Ever since we met Kobato, and saw Kodaka’s innocent neglect of her in Boku wa Tomodachi ga Sukunai, I’ve been waiting for the inevitable scene where all those wistful looks she gives out between the “ku-ku-ku’s” and minions of darkness talk bubbles out into a tearful scene with accusations of neglect. This would be that episode, except the show, again, works above my expectation. Mostly. After all, most of it involves playing yet another computer game, this one with full sim goggles. It’s the usual Yozora betrays Sena, or vice versa, while the other characters look on. We saw it a couple episodes ago. But then Kobato makes her entrance. Oboy, I said, here come the tears. But Kobato is no shrinking violet, she doesn’t just start crying. She’s proactive. She sought out the club to see what was distracting Kodaka so much and gets to verbal and physical sparring with Maria for daring to call her onii-san onii-san. That’s the spirit! The other characters shrug; she fits right in. So now I think this splendid cast of outcasts and weirdos is complete and united. There might be better series out there, but this might be the one most look forward to each week.
iDOLM@STER 18 is predictable as it gets. Ryuuguu Komachi have a “secret concert,” which apparently means something I don’t know, since there’s nothing secret about it at all. One of them gets the mumps, so Ritsuko, former idol, now producer, steps in. So the tables are turned on the Demon Drill Sergeant, she sweats a lot and gets stage fright. You knew when, early on, someone mentions her old fanbase that they would show up for the concert right when the jitters were getting too much. Actually, that was a nice scene. Concert scenes in this show are usually pretty good. I could have done without the pep-talk from sick what’s-her-name, but that is the sort of thing you expect from this show. More satisfactory is Miki turning down the opportunity to fill in with the group she nearly quit 765 over, because Ritusuko was a better fit. Still, not much to this one.
I fell two episodes behind with Tamayura – Hitotose, but didn’t realize it, which should tell me something right there. In spite of that I don’t really want to drop this harmless show … as long as fuu doesn’t harp on her father and Maon doesn’t whistle. Well, episode 4 is dedicated to her, but she doesn’t whistle TOO much. Instead the girls visit the inn where she grew up, there’s an important question about whether she’ll take over the inn when she grows up (I can’t see Maon as Madame Manager), or pursue her other dreams, but since she’s in middle school and her parents are actually kind and perceptive, the question is important only to Maon and her friends. From our perspective, of course, she has all the time in the world to decide. This isn’t a pressure-type show. Another reason to keep watching.
Damn, I’m falling behind. I have two Ben-to’s to watch, two Working’!!’s, god knows what else. This always happens this time of the season, before I get serious about cutting shows.

**PROMPT**. Reproduce, word for word, the stretch of the anime reviews from "I fell two episodes" through "to keep watching.". The data after this comes from a different source than the anime reviews.

**GIVEN INFORMATION**.
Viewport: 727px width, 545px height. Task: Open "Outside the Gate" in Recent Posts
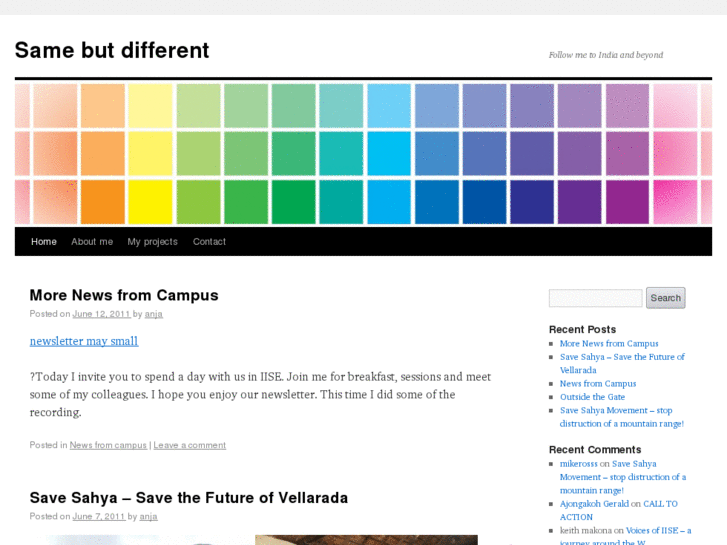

**ANSWER TO THIS TASK**.
I fell two episodes behind with Tamayura – Hitotose, but didn’t realize it, which should tell me something right there. In spite of that I don’t really want to drop this harmless show … as long as fuu doesn’t harp on her father and Maon doesn’t whistle. Well, episode 4 is dedicated to her, but she doesn’t whistle TOO much. Instead the girls visit the inn where she grew up, there’s an important question about whether she’ll take over the inn when she grows up (I can’t see Maon as Madame Manager), or pursue her other dreams, but since she’s in middle school and her parents are actually kind and perceptive, the question is important only to Maon and her friends. From our perspective, of course, she has all the time in the world to decide. This isn’t a pressure-type show. Another reason to keep watching.